* _EXERCISE REQUIREMENTS_: Your reply should repeat all records verbatim and contain no images.

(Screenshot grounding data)
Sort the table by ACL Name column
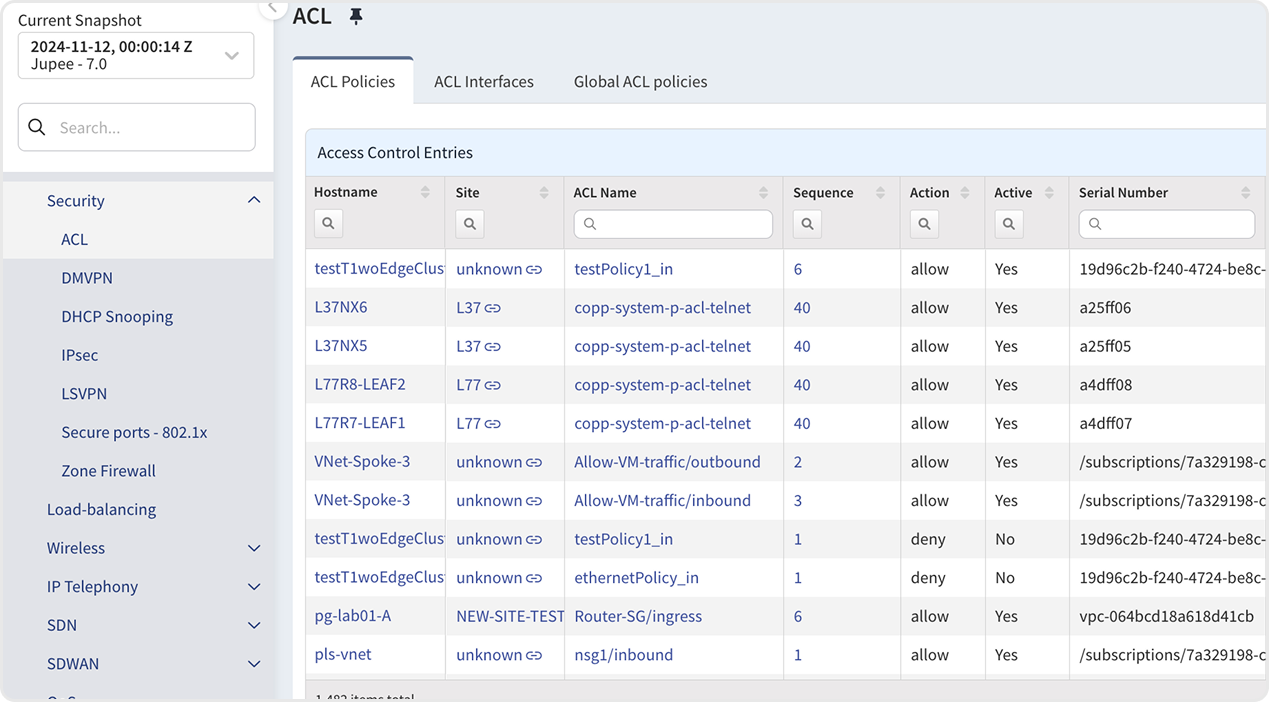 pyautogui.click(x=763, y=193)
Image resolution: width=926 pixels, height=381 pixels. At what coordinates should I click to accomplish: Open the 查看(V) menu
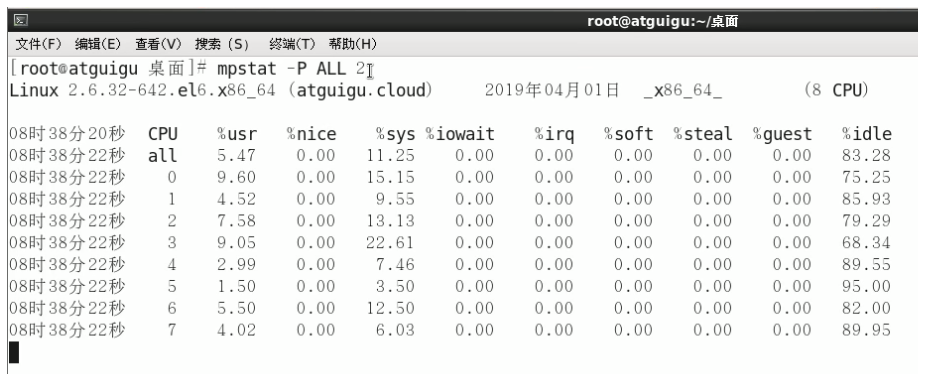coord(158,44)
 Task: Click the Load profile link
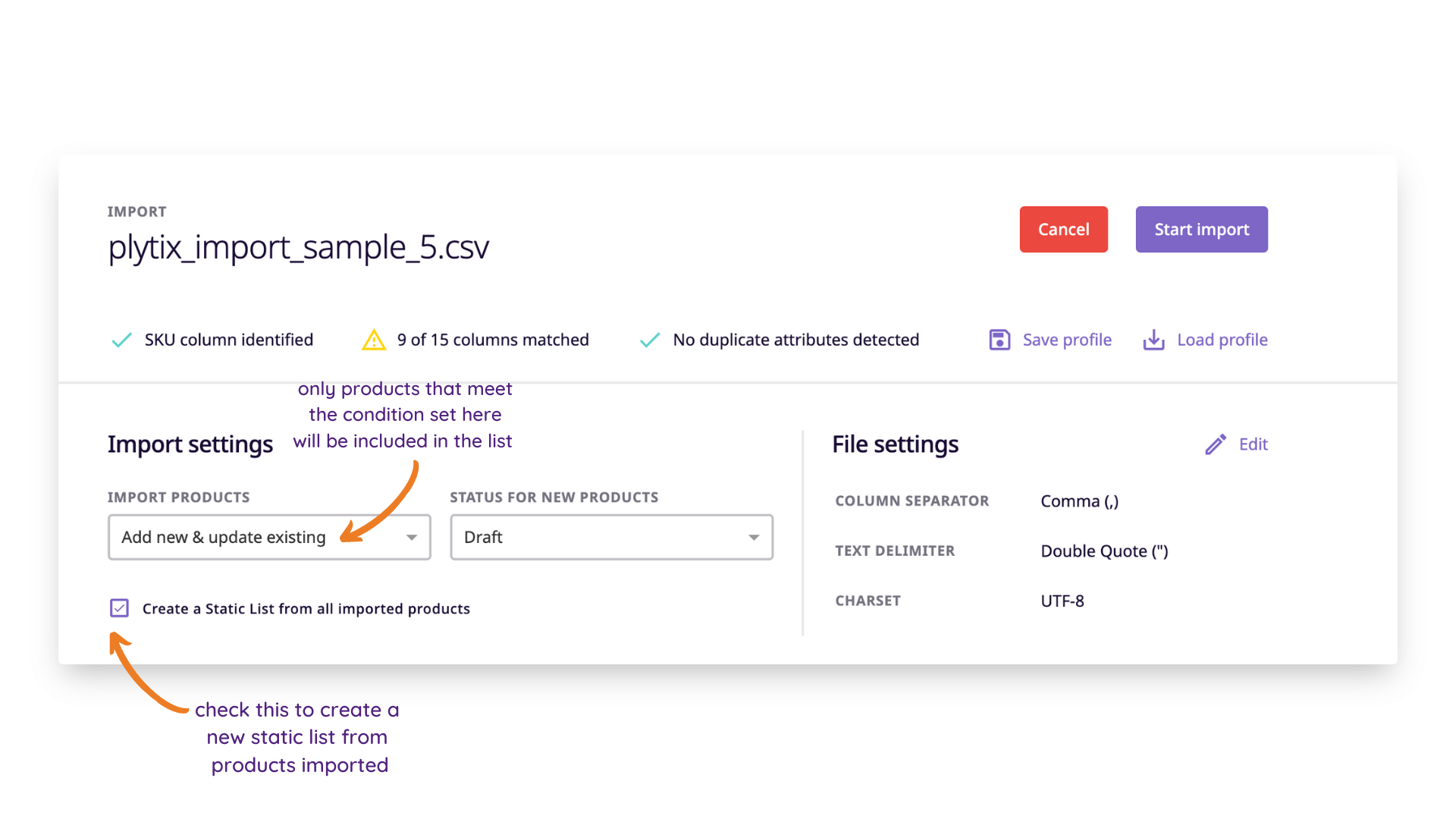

* _OUTPUT OF THE TASK_:
Sort the table by ACL Name column
 pyautogui.click(x=763, y=193)
Image resolution: width=926 pixels, height=381 pixels. At what coordinates should I click to accomplish: Open the 查看(V) menu
coord(158,44)
 Task: Click the Load profile link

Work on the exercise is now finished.